Ainda que Joseph Strickland seja um bispo sempre disposto a defender com coragem a doutrina católica, algumas de suas declarações sobre o papa definitivamente não nos ajudam a ajudá-lo

(Uma digressão: numa conversa com um ativista pró-vida logo depois do aviso da remoção, Strickland afirmou que também pesou na decisão papal o fato de ele não ter imposto às comunidades de rito tridentino em Tyler todas as restrições que Francisco determinou em Traditiones custodes. E comento: ironicamente, aqui não deixaram espaço nenhum para discernimento. O bispo não tem mais autonomia para avaliar que espírito anima os fiéis, se seus padres novos estariam aptos a usar o missal de 1962, se poderia haver celebrações em várias igrejas, inclusive paroquiais; o bispo só tem de restringir tudo exatamente como o papa pediu.)

Strickland infelizmente se complicou sozinho. O que me deixa mais perplexo não é a punição em si, embora eu nunca a tenha visto ser aplicada por João Paulo II e Bento XVI por esse motivo (já houve remoções ligadas a escândalos de abuso) e dessa forma – no único caso de que me lembro, João Paulo II só “demitiu” o francês Jacques Gaillot em 1995 após muitos anos de loucuras heréticas, e ele foi exaustivamente advertido antes de ser punido –, mas o fato de isso acontecer a bispos como Strickland enquanto defensores de sandices como o “caminho sinodal” alemão seguem tendo livre trânsito. A esse respeito, compartilho aqui o comentário de um amigo no Facebook, e com o qual concordo:

“Ante a destituição do bispo Strickland muitos se questionam, com razão, por que os bispos alemães e outros personagens como James Martin e Jeanine Gramick continuam incólumes em suas posições e por que a recente justiça eclesiástica é ideologicamente unilateral.

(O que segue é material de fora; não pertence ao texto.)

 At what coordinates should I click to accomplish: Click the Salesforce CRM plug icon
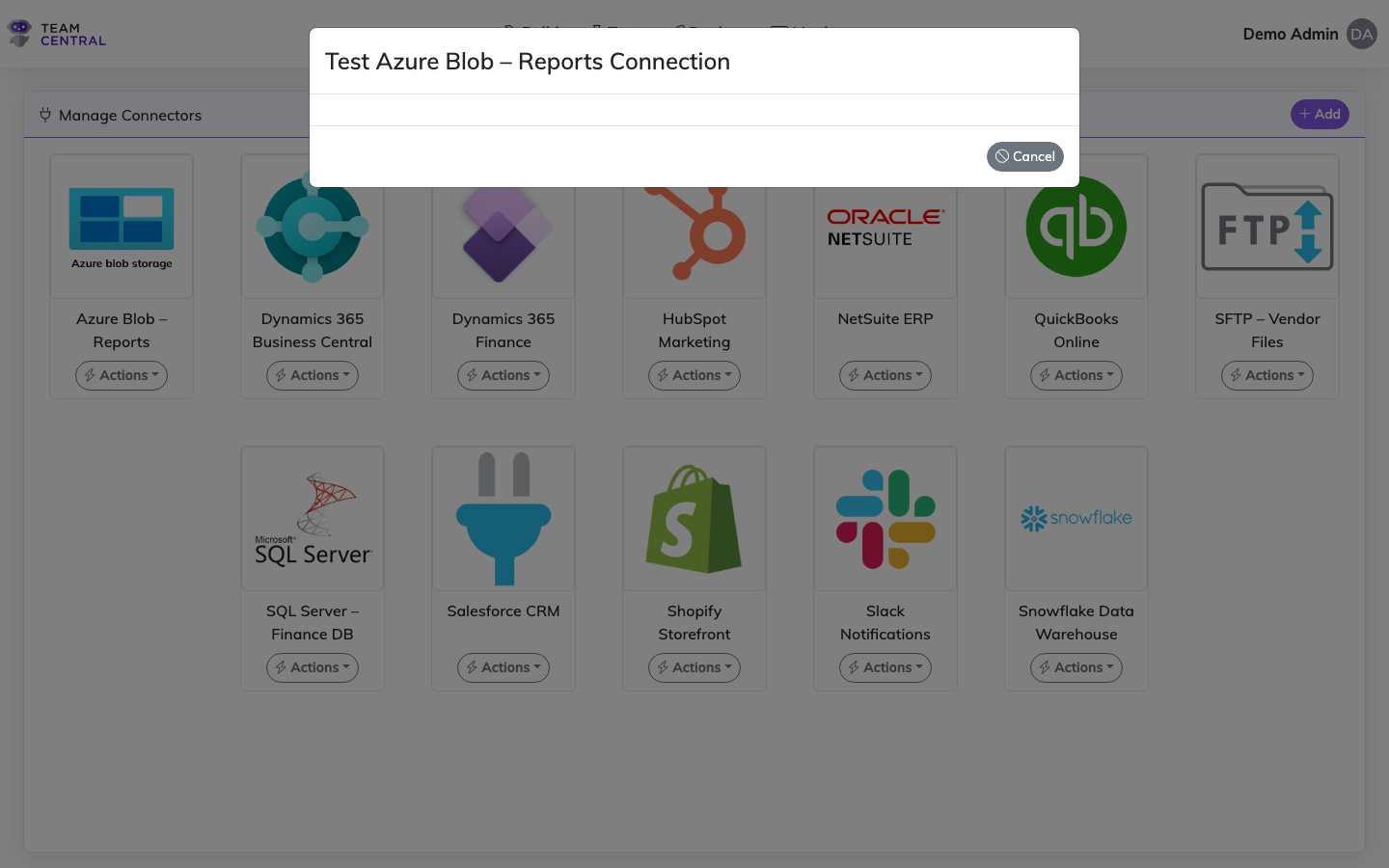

A pessoa que não está interessada no bem da Igreja dirá que a punição do erro de um bom bispo é certamente justificada, ainda que não seja feita justiça contra os maus bispos.

Contudo, claramente, essa é uma lógica doente. A correção dos melhores é mais previsível e certa, justamente porque eles são os melhores. Em regra, pouco se precisará para sua emenda. Na maioria dos casos, uma correção fraterna bastará.

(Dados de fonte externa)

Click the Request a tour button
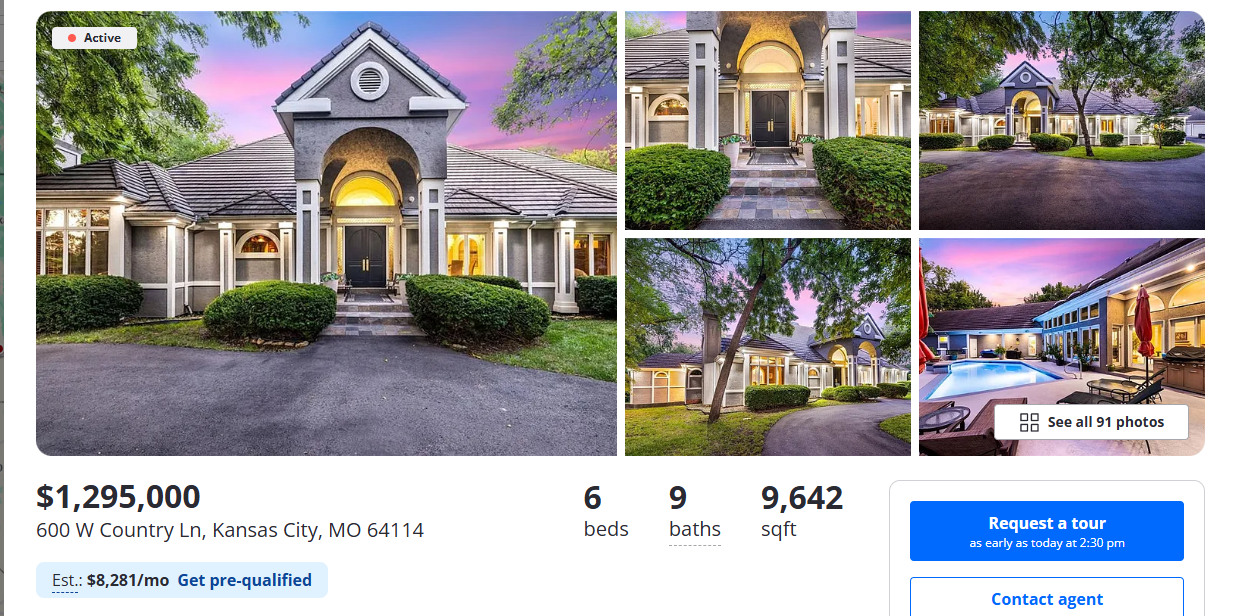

Ademais, no cuidado das almas, a caridade e a misericórdia impelem o bom pastor a ter um trato de justiça especial com aqueles que são mais fiéis.

Na Igreja a fidelidade é medida pela unidade da fé. Para o bem dela, é mais necessário que se dirija a misericórdia primeiro aos mais fiéis e ortodoxos do que os apóstatas, porque é mais fácil emendar e elevar a bondade dos bons do que converter a perversidade dos maus.

Corrigir com mão pesada os bispos que amam a Igreja (que eventualmente erram), e nunca punir os maus que tentam arruiná-la é faltar com a devida Justiça Distributiva e com a prudência, pois se tolhe das ovelhas os melhores pastores, mas não se elimina os lobos que as devoram.”

É tempo de rezar ainda mais pela Igreja, pelo papa e pelos bispos.